As I said, you only need about 8 adventures to run a 20 level campaign. Heck, 8 adventures could easily run a "sweet spot" campaign of 3rd-12th.
 



Imaro

Legend
Hussar said:
My prediction is an overwhelming Yes vote. 80-90%. Because, as I've said repeatedly, we've been beaten over the head to accept the idea that "THOU SHALT WORLDBUILD". Grandaddy Tolkien did it, thus IT SHALL BE DONE. But, we shall see.

This so smacks of "You don't know any better, but I can show you the TRUE way to play."

It's almost like you're claiming gamers are kids and don't really know what they enjoy in a game. Just find this comment baffling and a little elitist
 



Raven Crowking

First Post
Hussar said:
My prediction is an overwhelming Yes vote. 80-90%. Because, as I've said repeatedly, we've been beaten over the head to accept the idea that "THOU SHALT WORLDBUILD". Grandaddy Tolkien did it, thus IT SHALL BE DONE. But, we shall see.

My prediction is an overwhelming Yes vote as well. Because, in the experience of 80-90% of the people voting, play is enhanced by a well-developed setting.
 

Raven Crowking

First Post
Hussar said:
My point is, if you don't spend all that time and/or money on the setting, then there is no need to come back.

There, we agree. But I would add, if you instead spend all that time/money on adventures and then just hang them together with the barest threads of setting, then there is no need to come back...to the table. :lol:
 

Hussar

Legend
Sorry Imaro. I didn't mean to come off as being elitist. My point is that we've been conditioned for years to think that setting MUST BE DONE. The DMG talks about it, umpteen pages in Dungeon and Dragon talks about it. Thousands of pages of Forgotten Realms material shows it.

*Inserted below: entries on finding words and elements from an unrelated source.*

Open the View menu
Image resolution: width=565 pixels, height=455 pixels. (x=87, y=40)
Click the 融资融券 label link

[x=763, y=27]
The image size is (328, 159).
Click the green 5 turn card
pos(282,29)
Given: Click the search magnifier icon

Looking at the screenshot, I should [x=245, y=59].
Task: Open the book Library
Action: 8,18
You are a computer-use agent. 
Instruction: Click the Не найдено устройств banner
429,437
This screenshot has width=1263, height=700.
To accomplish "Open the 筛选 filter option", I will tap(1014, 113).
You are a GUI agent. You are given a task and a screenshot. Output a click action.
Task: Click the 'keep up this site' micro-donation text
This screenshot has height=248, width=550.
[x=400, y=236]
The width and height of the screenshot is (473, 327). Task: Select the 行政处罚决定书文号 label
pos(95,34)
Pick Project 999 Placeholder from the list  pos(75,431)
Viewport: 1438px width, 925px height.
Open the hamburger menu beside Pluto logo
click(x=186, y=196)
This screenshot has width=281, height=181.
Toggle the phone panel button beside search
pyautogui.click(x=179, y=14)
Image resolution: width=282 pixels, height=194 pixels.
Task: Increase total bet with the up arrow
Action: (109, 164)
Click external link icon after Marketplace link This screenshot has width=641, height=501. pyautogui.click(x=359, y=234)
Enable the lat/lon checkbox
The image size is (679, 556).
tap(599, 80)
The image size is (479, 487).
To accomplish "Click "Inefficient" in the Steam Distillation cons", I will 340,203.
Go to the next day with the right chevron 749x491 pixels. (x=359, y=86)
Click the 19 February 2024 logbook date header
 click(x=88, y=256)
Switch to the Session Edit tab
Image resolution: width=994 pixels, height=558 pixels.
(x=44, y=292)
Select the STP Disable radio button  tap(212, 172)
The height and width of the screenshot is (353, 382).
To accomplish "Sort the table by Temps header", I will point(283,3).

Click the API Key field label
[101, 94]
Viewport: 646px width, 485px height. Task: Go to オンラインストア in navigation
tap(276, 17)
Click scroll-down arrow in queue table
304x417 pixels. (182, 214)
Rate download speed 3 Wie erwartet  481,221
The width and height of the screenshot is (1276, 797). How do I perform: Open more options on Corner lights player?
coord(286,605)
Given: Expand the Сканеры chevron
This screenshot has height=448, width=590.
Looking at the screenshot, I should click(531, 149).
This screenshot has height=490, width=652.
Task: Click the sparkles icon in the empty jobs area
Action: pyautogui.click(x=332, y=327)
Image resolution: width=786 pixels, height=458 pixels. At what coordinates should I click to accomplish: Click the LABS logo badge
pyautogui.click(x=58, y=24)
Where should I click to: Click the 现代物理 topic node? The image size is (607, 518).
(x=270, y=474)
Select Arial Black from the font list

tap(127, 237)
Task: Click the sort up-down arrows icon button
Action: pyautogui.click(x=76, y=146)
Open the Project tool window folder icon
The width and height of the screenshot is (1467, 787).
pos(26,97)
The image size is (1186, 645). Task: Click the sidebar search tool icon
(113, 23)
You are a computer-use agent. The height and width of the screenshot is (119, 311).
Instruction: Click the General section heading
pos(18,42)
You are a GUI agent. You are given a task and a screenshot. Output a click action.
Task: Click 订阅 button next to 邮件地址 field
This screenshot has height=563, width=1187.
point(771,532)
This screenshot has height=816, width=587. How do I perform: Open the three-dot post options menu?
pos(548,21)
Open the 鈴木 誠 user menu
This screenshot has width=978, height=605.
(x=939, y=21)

Popular fantasy does it.

It's not really surprising that everyone buys into this.

What's funny is comments like RC's where doing only the barest amount of setting is A BAD THING. That if you were to focus on adventures and ignore most of the setting stuff, there would be no point in gaming at all.

Heck, RC, didn't you take me to task a few pages back for saying that posters were saying EXACTLY what you just said? Refresh my memory, but I believe that several people told me that NO ONE said that putting setting on the back burner makes for a bad game.

Yet, that's precisely what you just said.

So who's being elitist? Me for suggesting that most of the setting work that gets done is superfluous or RC for suggesting that if you don't do a "well developed setting" that it just isn't worth playing?

Of course, the problem now is, what is a "well developed setting"? Is the GDQ series a well developed setting? If I were to play through them as written, would it be a bad experience because of a decided lack of world background?

Do I need to know the entire history of Greyhawk in order to run Savage Tide? How much can I ignore? Do I even have to set it in Greyhawk to make it a good experience?

Does the Isle of Dread become a worse experience if you ignore the first couple of pages?

If I took whiteout to the map in White Plume Mountain and crossed off Dragotha and replaced it with "Here Be Dragyns", would that make for a less satisfying experience?